<aside>
đź’ˇ This is WIP. Actually I dont remember writing it. Seems reasonable though.
</aside>
- How does a group of game developers grow out of the small, scrappy team with a surprising hit to a midsize/large game dev studio?
- The majority of game dev shops I have worked at were trying to make that jump, with varying levels of success.
- Growth is hard. Damned hard. Especially with the nature of game development. Companies that are in a position to grow are usually there because they have a big hit on their hands- revenue stops being a bounding issue, and you have to start now to capture lightning in a bottle again.
- And it's not just the core game development tracks you need to scale up, at the exact same time you need to bootstrap marketing, legal, HR, finance, business development departments.
- You need to integrate these into the game development process, while trying to figure out how to make a fun game all over again.
- And this is where I see one of the most insidious problems for midsized game studios- they become overconfident about their ability to make games. Success, plus this being their core competency, usually results in mediocre follow-up titles.
- Making a game takes skill, time, and money. Making a hit game takes all those things and luck.
- Misattributing luck for skill is death to a midsized game studio. Making a game is hard. Making the next game is even harder.
- It's harder because now you're integrating all those new departments into the process, which slows things down and forces you to consider new opinions- product/market fit, copyright, branding and IP, into the creative process.
- This means there's a hell of a lot more people involved.
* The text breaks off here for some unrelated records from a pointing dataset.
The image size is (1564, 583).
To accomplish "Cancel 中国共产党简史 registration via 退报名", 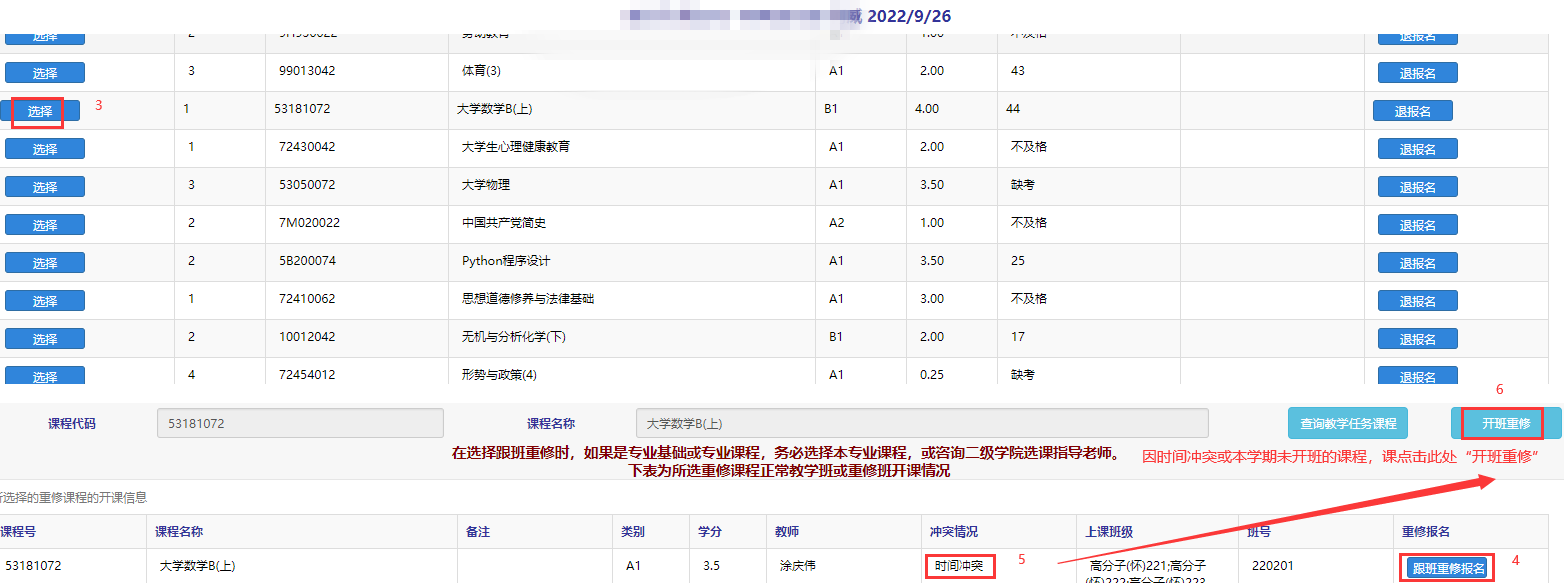I will click(1417, 225).
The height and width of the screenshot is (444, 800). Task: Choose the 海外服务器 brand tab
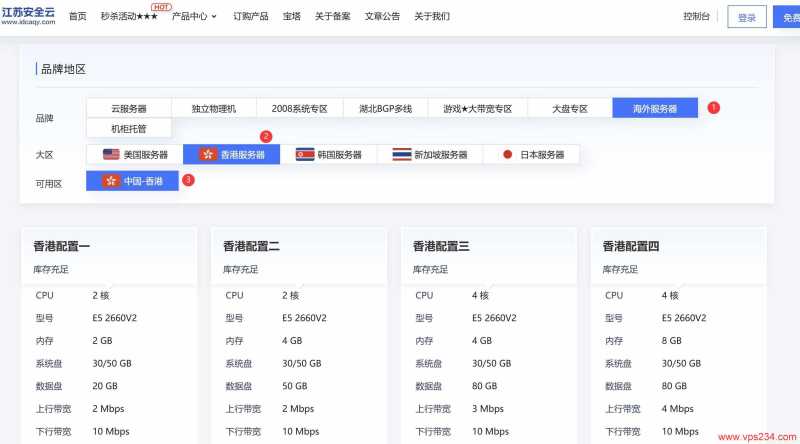(x=655, y=108)
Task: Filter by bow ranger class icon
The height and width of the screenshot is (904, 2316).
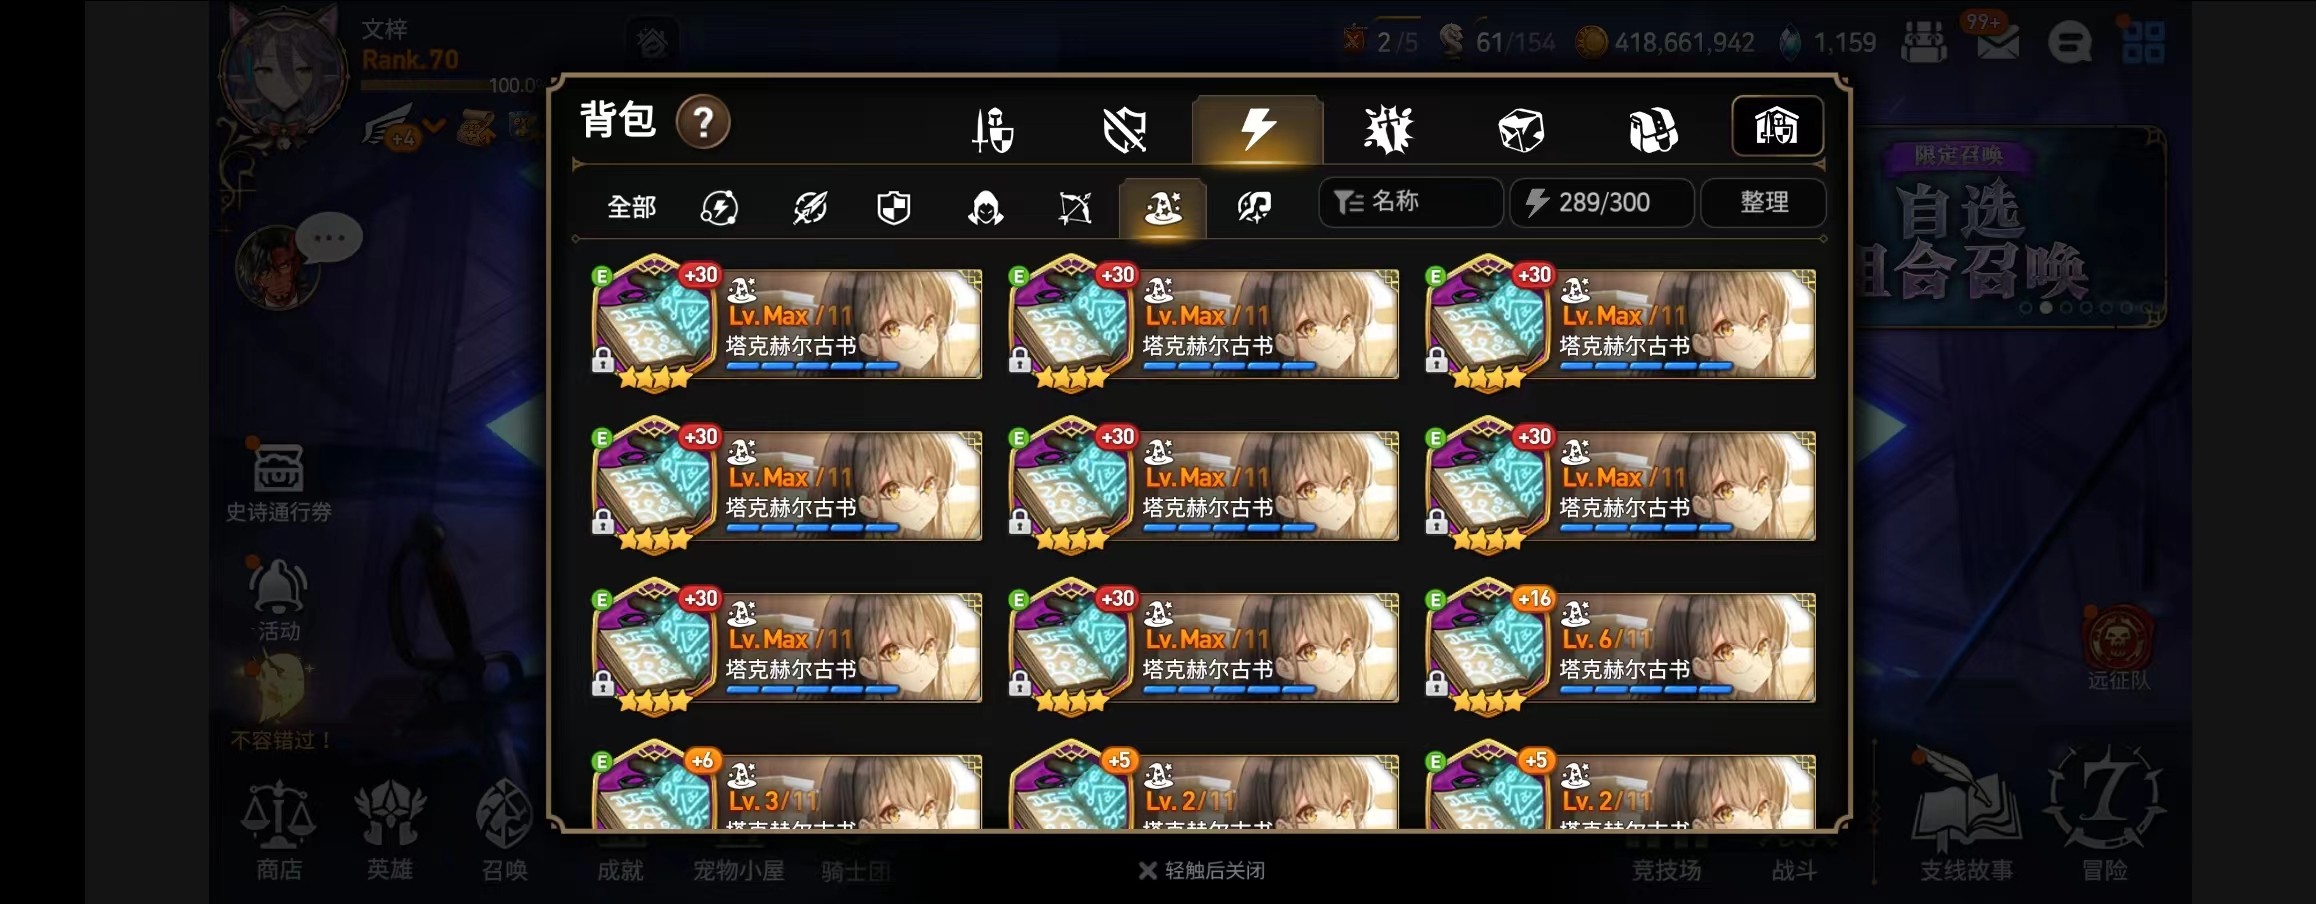Action: [1075, 208]
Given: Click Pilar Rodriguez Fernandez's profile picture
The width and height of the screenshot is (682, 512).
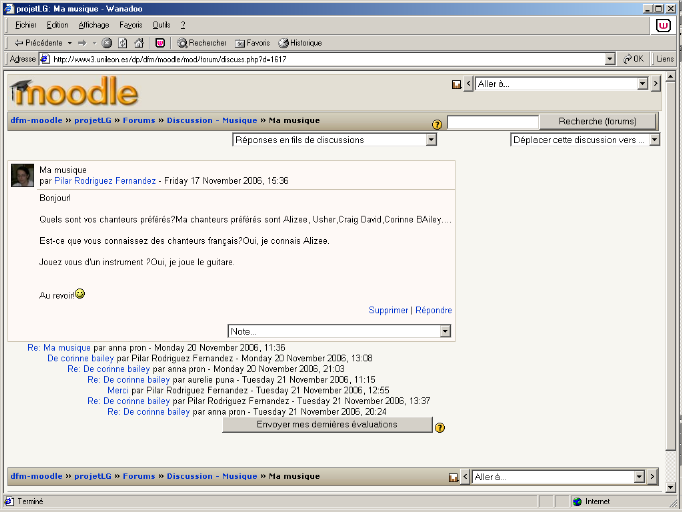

The easy joy of having a small team of friends building something cool is replaced with meetings trying to figure out the marketing budget for next fiscal year.
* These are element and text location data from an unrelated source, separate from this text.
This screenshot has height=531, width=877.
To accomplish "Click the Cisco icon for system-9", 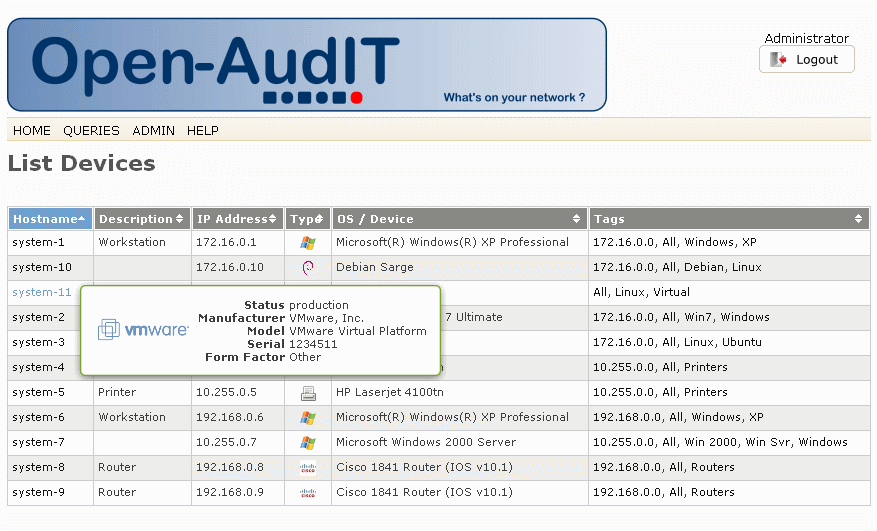I will (x=308, y=493).
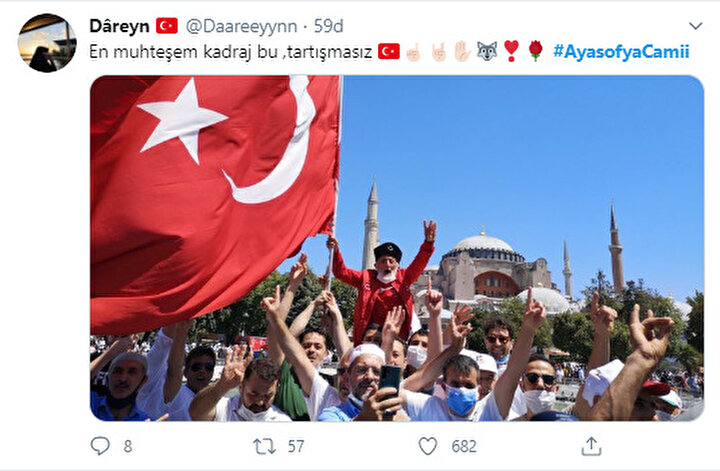Click the red rose emoji in the tweet
720x471 pixels.
(x=535, y=51)
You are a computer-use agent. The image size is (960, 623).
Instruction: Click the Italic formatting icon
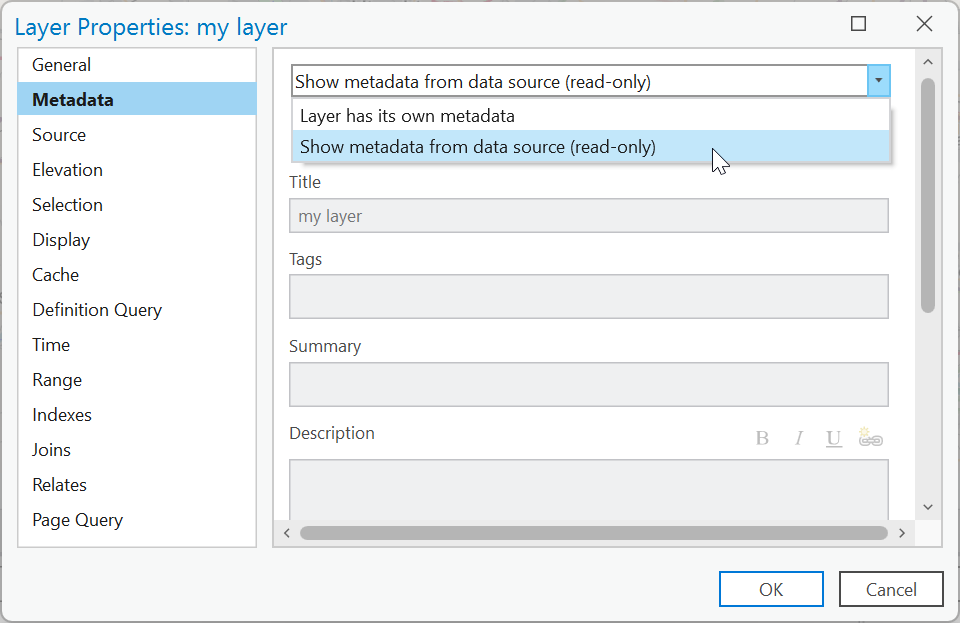(799, 438)
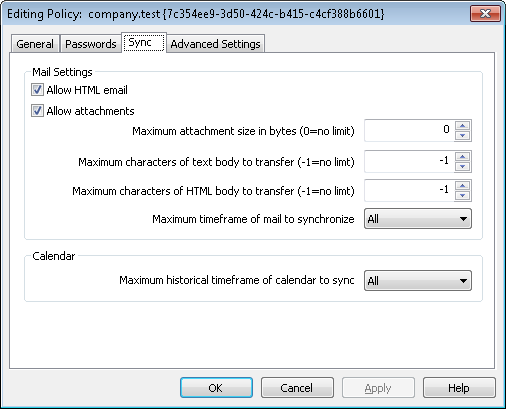Open mail synchronize timeframe dropdown
Screen dimensions: 506x409
pos(418,219)
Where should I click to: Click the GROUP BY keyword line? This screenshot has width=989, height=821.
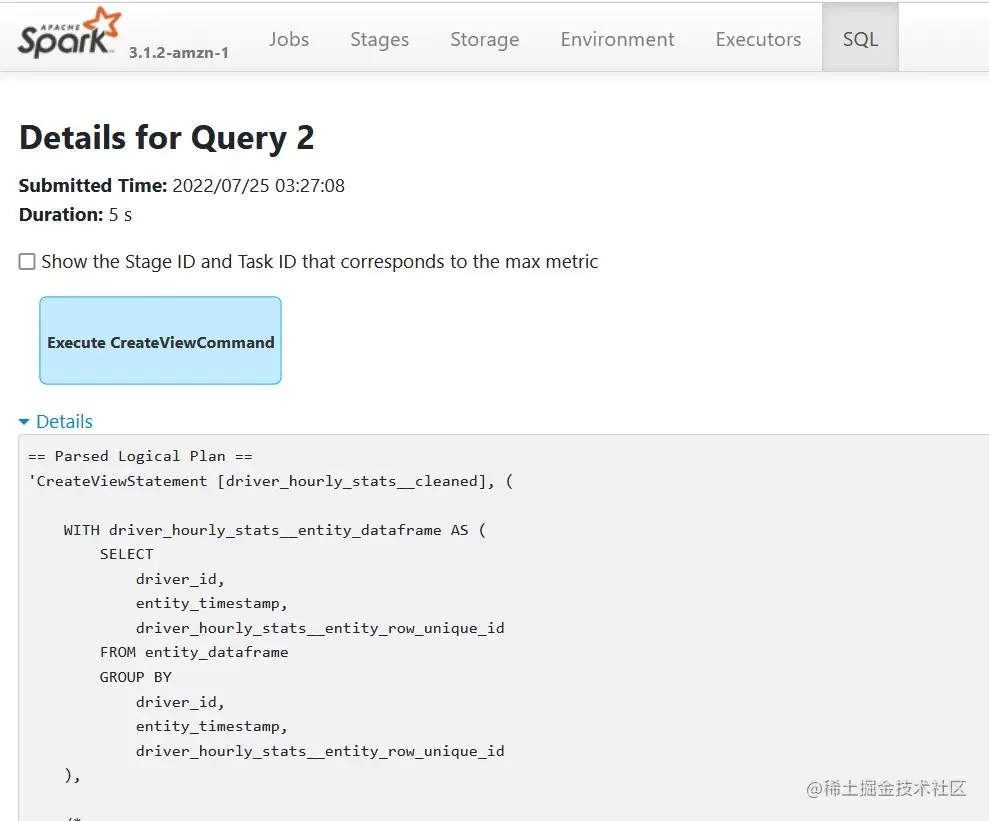[x=136, y=677]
- Balancing the very real requirement of determining next year's marketing budget with replicating the magic that made your first game so successful is hard.
- Here's the thing, by virtue of being part of the founding group, the small group of friends that started the whole thing are usually the ones now “trapped” in marketing budget meetings.
- These people fucking hate marketing budgets. To their bones. That's why they're game devs. But what are you going to do? You're the boss now and society dictates you be at the top.
- Never mind that being at the top means literally 90% budgeting and the requirements of running a complex corporation.
- Never mind that what you are frighteningly good at is prototyping and iterating games.
- I can't tell you how many times in my career the founding members of some game dev studio left to start something new once things went corporate.
- It's the same number of times I've shown up to work with what was left in their wake.